Once in hospital the ABC’s should be managed in the usual fashion with priority given to the provision of antivenom. Two vials should be given immediately though there are case reports of four vials being given peri-arrest. Funnel-web anti venom can also be used to treat the bite of the mouse spider.
Australia has a lot of scary looking creepy crawlies. One common reason for visits to the ED is the White Tail. These spiders can be found throughout Australia. Like most arachnids their bites can be painful for a couple of hours but they very rarely cause systemic envenomation. Unlike their North American cousins, the Brown Recluse spider, they have not been shown to cause necrotic skin ulcers. Generally they cause local pain and may leave a red mark for a day or two but there is no evidence of skin break down. There is no role for prophylactic antibiotics.
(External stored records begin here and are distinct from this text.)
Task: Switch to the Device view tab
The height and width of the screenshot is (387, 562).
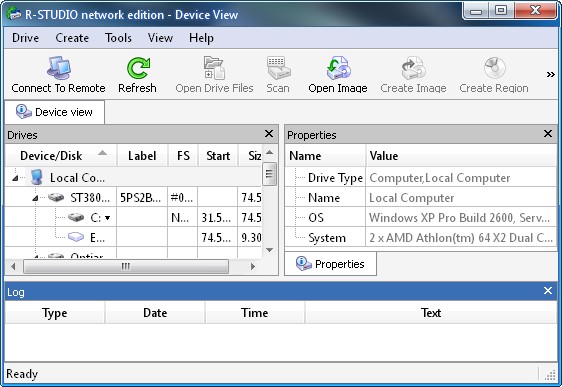Action: 54,112
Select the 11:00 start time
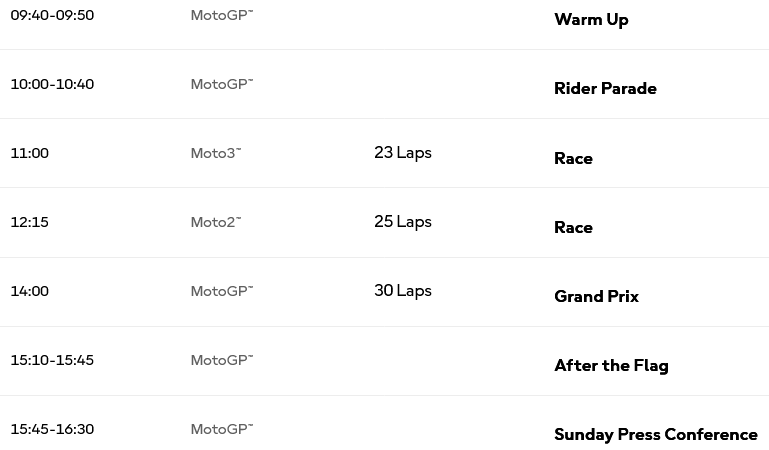 29,153
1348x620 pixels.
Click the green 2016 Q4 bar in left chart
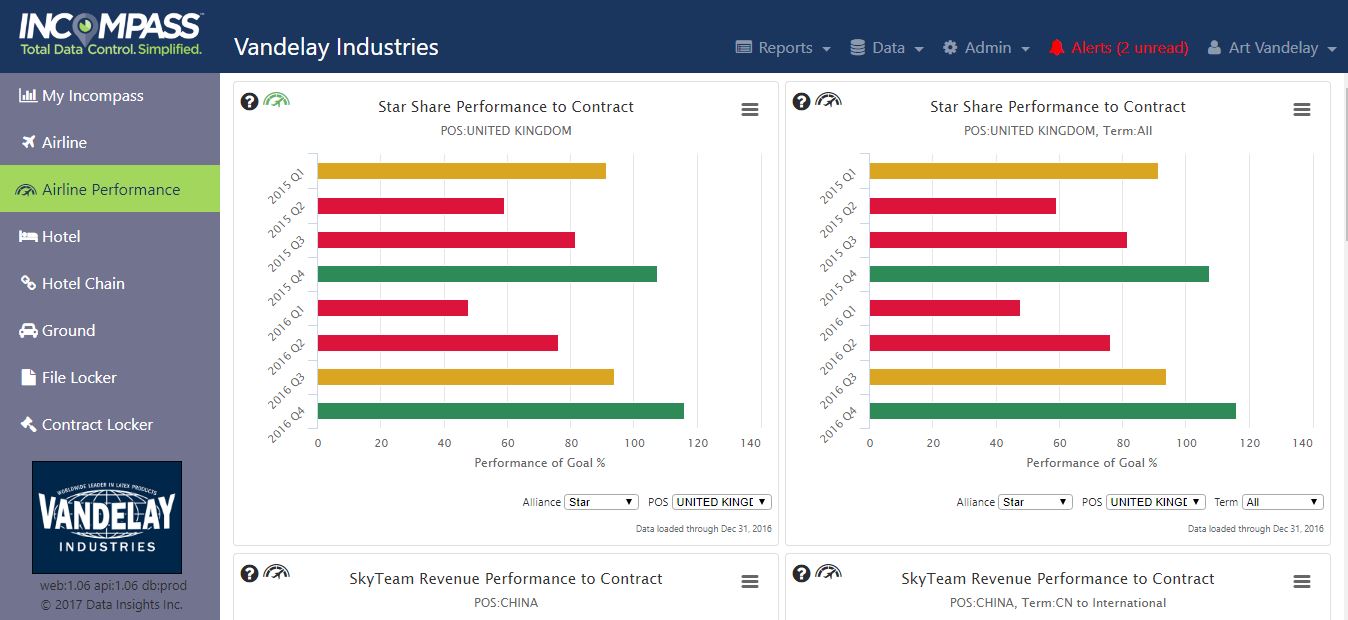pos(500,411)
Charlotte is treated initially with intranasal fentanyl and oral adjunctive therapy. After discussion with her father you elect not to give Redback anti venom on the proviso that they return should the pain be uncontrollable.
Isbister, G. K., et al. “A randomised controlled trial of intramuscular vs. intravenous antivenom for latrodectism—the RAVE study.” QJM 101.7 (2008): 557-565
Isbister, Geoffrey K. “Antivenom efficacy or effectiveness: the Australian experience.” Toxicology 268.3 (2010): 148-154.
Isbister, Geoffrey K., and Hui Wen Fan. “Spider bite.” The Lancet 378.9808 (2011): 2039-2047.
Isbister, GK. Safety of IV administration of redback spider antivenom. Internal Medicine Journal 37 (2007) 820-822
Daly, Frank, Mike Cadogan, and Mark Little. Toxicology handbook. Elsevier Australia, 2011.